(Exercise instructions)
Answer these questions from the article on exercise and heart-attack risk:
1. How many times higher can heart-attack risk rise during exercise than during periods of non-activity?
2. How long does the triggering effect of physical exertion last?
3. In which journal was the study published?

(Extract)

**********

The question is a valid one. Doctors have long known that extreme strain in the form of physical (or psychological) stress can trigger heart attacks. Now, the latest study on the matter — a review paper analyzing 14 previous studies — confirms that the risk of heart attack does indeed spike in the hour or so after an episode of physical or sexual activity.

In the new meta-analysis, which included data on heart attack rates and occasional physical activity — everything from having sex to running to climbing stairs — researchers found that during exercise, heart attack risk can rise 3.5 times higher than during periods of non-activity. During sex, the risk is 2.7 times higher than at other times. And the risk of dying from a heart-related event during or immediately after bouts of physical activity is five times that when you’re not active.

But before you hang up your running shoes or take a vow of celibacy, the authors of the study, published in the Journal of the American Medical Association, point out that the absolute heart-attack risk posed by physical activity is very low. “We don’t want anyone to misinterpret our findings to mean there is an overall harm from exercise,” says the study’s co-author Dr. Issa Dahabreh of the Institute for Clinical Research and Health Policy Studies at Tufts Medical Center.

He says it’s important to distinguish between triggering effects, such as his study did, and overall effects of exercise. The triggering effect of physical exertion, he says, is short-lived, and is limited to the time of exercise and up to two hours afterward. Taken in the broader context of a day, or even a week or year or lifetime, the amount of time you spend exercising is very small, so the small increase in risk posed by episodes of physical activity is outweighed by the larger benefit of regular exercise — which some studies say is as much as a 30% reduction in heart disease risk.

It may seem contrary that a behavior that poses a short-term risk after each episode actually confers benefit when its effects are added together over the course of a year or longer, but that’s exactly what’s happening with exercise and heart disease. “There are two competing forces operating when a person is exercising,” says Dahabreh. “There is a significant force we estimated that tends to increase heart-attack risk during exercise. But once you stop, studies suggest that within one to two hours that transient effect goes away.”

Even more important, he says, the study found that people who were regular exercisers experienced a relatively smaller rise in heart-attack risk during or immediately after periods of exertion, compared with people who didn’t get as much regular physical activity. For every additional bout of physical activity a person regularly got each week, his risk of heart attack dropped by about 45%.

In other words, the fitter you get, the lower your risk of succumbing to a heart attack triggered by physical activity. “Everyone experiences spikes in risk when they exercise,” says study co-author Jessica Paulus of Tufts University and Harvard School of Public Health. “But our analysis suggests that the magnitude of the spike is lower for regular exercisers.”

Which means that if you’re thinking about getting more active, you should do so gradually, especially if you have been sedentary and aren’t used to physical activity. For such individuals, even climbing a set of stairs or taking a long walk may qualify as sufficient physical activity to increase heart-attack risk, so it’s important to adopt an exercise program under the supervision of a doctor, says Paulus.

Even though physical exertion can put some strain on your heart, sticking to a regular program of exercise, it turns out, can help you to overcome that small risk. And what better reason to start getting in shape than the promise of better sex?

**********

(Information given)
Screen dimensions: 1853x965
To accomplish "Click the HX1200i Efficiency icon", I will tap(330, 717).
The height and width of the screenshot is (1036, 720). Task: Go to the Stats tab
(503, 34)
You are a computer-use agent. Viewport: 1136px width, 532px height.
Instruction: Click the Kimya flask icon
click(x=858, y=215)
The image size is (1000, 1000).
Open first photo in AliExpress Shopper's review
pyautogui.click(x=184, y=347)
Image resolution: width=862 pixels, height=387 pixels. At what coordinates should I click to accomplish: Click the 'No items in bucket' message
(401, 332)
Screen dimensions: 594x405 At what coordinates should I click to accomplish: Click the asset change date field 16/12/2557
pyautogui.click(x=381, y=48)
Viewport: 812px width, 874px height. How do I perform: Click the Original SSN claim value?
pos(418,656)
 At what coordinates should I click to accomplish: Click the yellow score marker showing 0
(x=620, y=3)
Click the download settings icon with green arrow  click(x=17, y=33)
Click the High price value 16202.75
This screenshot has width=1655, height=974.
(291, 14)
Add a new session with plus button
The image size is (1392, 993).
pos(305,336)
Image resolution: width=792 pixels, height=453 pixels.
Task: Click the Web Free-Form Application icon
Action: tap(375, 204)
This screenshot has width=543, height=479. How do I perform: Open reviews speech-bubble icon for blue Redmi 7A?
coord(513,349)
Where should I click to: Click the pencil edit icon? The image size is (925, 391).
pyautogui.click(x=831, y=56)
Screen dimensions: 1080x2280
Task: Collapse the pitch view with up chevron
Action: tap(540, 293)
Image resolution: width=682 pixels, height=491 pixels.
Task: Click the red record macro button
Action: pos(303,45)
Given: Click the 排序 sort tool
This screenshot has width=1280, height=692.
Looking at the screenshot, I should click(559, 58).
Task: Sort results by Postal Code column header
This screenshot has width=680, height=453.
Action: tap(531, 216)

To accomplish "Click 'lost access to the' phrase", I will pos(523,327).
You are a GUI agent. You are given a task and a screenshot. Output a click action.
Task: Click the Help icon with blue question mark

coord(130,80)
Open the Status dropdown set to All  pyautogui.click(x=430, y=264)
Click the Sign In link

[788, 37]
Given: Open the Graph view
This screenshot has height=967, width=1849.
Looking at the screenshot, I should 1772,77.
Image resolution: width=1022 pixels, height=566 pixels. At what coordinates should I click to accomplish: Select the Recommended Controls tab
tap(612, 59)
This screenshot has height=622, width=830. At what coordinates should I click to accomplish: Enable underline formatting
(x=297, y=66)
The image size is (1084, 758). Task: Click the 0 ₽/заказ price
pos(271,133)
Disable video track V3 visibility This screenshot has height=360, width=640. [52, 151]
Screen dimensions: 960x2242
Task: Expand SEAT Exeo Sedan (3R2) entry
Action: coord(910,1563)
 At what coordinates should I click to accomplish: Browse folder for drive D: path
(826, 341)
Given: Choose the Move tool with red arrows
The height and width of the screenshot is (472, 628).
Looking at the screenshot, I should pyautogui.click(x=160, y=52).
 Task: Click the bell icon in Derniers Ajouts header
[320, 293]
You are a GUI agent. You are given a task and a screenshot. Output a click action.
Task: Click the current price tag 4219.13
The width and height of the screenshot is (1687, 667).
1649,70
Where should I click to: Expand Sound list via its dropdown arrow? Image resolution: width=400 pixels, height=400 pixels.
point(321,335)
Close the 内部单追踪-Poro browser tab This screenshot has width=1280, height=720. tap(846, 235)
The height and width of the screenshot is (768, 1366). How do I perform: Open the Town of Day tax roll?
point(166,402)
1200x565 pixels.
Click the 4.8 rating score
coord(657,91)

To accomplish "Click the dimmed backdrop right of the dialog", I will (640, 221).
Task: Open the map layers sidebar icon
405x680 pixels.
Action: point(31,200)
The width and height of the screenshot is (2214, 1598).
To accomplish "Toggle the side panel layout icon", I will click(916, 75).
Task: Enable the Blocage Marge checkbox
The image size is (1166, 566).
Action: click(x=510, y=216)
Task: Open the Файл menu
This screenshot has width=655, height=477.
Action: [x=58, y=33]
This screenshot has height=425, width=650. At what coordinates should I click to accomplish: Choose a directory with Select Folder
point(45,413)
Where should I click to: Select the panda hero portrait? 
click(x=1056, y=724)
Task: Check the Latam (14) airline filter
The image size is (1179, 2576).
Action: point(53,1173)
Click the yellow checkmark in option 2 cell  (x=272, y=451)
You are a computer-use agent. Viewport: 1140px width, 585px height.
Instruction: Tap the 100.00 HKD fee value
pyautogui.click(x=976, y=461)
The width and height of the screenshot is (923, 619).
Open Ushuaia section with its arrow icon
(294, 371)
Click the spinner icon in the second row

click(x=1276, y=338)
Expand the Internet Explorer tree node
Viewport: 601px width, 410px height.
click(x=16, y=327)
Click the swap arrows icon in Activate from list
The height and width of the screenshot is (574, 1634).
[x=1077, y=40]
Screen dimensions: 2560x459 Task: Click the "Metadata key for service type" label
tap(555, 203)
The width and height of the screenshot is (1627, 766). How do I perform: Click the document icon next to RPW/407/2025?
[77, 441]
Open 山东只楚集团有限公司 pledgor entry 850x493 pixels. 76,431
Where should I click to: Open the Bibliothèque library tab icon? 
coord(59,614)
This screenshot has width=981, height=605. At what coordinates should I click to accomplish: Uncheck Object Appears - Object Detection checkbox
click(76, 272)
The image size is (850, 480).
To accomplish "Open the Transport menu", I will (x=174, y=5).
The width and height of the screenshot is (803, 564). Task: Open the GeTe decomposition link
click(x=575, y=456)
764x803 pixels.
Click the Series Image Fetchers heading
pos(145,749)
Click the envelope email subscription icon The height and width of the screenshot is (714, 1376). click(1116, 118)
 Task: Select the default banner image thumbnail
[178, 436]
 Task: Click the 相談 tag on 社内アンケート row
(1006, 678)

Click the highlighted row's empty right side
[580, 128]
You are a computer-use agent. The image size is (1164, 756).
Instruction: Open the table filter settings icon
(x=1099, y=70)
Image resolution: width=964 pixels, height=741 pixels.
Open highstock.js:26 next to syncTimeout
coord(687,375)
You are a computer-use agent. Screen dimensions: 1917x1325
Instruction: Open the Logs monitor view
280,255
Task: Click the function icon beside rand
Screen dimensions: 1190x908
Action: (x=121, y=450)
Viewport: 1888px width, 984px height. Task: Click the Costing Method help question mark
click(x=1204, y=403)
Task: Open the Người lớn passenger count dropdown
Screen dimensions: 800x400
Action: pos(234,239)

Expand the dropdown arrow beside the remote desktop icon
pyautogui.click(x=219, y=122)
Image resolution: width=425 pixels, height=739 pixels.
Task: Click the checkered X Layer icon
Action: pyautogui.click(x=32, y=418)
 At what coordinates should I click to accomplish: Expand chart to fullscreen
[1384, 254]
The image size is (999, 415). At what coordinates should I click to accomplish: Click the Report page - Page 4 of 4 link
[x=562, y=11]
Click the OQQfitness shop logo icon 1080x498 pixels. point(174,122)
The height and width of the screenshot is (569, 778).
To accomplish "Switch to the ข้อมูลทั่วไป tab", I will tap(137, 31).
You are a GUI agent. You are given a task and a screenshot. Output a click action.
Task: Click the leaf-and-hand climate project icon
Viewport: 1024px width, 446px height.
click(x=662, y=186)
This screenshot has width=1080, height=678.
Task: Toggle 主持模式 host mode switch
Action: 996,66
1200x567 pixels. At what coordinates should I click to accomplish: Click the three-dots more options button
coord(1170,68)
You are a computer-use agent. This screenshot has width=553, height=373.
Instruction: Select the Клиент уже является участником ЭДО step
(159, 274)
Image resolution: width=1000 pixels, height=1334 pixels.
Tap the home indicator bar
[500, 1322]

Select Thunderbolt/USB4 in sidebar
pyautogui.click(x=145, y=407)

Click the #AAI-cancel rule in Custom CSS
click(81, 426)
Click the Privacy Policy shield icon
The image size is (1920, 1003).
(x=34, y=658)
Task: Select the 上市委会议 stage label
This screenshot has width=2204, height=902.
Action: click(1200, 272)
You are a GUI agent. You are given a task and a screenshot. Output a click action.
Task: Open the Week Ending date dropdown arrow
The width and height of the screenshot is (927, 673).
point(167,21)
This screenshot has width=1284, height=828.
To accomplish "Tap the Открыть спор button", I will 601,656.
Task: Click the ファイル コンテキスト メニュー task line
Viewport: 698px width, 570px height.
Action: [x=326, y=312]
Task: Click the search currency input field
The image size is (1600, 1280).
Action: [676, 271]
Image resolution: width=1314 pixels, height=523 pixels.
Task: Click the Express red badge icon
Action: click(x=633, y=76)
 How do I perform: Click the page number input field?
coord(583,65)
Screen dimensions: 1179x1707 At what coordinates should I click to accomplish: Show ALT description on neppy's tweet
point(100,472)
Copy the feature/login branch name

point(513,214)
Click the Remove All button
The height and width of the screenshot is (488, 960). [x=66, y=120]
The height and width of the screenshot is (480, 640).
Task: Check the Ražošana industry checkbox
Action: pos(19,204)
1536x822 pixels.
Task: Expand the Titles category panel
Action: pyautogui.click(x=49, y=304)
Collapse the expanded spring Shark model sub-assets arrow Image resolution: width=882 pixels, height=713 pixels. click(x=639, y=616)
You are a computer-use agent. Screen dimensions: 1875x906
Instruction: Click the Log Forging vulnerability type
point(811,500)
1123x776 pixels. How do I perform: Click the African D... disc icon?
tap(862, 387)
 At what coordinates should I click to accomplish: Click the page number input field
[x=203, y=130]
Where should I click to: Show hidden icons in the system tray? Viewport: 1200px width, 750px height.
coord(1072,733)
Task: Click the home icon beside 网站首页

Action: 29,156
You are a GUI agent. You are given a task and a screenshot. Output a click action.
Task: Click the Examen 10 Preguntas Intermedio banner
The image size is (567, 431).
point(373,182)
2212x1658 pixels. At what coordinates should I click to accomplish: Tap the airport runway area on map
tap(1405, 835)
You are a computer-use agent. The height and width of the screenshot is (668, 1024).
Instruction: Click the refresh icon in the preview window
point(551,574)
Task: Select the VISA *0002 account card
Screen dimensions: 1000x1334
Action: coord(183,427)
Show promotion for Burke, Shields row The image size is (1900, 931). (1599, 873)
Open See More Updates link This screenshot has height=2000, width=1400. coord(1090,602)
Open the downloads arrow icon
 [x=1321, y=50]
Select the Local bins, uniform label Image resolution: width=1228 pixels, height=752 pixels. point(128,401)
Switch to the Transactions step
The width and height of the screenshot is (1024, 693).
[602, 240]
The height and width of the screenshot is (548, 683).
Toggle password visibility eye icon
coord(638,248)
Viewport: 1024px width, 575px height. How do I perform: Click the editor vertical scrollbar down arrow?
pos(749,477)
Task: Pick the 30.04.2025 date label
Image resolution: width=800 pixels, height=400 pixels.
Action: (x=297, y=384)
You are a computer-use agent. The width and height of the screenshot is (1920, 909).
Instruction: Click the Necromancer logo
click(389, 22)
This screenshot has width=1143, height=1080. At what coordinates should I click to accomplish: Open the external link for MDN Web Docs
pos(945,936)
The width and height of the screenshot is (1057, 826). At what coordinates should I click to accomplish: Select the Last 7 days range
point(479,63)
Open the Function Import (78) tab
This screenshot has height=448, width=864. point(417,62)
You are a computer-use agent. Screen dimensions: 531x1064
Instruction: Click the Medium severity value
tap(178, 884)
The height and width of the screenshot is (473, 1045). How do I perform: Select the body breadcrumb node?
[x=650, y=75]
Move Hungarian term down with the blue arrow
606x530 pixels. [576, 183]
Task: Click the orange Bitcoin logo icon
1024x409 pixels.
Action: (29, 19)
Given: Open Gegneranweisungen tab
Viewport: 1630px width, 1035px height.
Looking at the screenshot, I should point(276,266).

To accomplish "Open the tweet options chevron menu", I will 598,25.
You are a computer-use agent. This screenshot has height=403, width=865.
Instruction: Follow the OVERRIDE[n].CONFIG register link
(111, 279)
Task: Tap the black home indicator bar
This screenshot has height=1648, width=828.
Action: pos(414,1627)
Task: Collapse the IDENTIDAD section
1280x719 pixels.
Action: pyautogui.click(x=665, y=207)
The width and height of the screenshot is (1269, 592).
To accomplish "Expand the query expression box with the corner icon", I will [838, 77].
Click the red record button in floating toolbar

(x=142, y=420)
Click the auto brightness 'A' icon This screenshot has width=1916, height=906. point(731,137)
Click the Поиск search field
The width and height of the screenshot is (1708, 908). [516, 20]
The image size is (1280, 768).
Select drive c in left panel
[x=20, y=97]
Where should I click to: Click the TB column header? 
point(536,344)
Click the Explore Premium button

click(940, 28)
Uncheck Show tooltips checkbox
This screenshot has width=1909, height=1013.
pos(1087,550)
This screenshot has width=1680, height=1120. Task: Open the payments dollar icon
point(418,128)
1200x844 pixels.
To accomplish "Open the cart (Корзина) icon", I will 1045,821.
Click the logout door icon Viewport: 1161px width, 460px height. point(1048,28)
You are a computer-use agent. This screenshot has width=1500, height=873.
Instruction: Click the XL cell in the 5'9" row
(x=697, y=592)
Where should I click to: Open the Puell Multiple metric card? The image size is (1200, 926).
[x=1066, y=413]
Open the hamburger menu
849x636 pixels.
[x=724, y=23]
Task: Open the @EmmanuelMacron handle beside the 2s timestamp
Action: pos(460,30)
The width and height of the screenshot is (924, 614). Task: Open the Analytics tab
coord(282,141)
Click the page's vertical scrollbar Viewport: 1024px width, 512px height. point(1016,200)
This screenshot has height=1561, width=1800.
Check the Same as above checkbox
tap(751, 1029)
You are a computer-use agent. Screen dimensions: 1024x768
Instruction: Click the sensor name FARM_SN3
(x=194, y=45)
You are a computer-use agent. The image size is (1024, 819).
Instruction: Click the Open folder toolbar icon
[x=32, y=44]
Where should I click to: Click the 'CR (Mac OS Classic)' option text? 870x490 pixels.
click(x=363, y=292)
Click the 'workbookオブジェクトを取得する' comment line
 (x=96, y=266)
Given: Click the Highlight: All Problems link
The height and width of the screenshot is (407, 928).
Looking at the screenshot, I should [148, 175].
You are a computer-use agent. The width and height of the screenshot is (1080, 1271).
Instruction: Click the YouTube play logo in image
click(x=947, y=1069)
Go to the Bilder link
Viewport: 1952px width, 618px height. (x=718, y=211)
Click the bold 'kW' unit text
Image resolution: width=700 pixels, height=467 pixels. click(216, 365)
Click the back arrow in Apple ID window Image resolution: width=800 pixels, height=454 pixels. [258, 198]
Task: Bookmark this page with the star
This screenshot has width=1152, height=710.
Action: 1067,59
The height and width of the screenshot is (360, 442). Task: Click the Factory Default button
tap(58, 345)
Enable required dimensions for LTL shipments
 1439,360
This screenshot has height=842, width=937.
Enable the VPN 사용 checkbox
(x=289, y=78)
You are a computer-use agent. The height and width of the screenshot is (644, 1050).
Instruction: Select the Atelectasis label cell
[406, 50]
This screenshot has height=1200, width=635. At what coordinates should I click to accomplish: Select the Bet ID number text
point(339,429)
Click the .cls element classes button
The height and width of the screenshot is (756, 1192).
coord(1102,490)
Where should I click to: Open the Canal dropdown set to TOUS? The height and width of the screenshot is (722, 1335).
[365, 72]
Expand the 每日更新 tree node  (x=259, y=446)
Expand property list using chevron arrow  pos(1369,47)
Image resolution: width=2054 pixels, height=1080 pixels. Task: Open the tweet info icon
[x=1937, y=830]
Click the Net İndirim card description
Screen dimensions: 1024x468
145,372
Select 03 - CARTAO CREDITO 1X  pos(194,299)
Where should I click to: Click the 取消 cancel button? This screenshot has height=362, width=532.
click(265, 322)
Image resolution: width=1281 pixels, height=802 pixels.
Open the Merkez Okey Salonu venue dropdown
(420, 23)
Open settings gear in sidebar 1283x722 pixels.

**********

(Response area)
1. 3.5 times higher.
2. It is limited to the time of exercise and up to two hours afterward.
3. The Journal of the American Medical Association.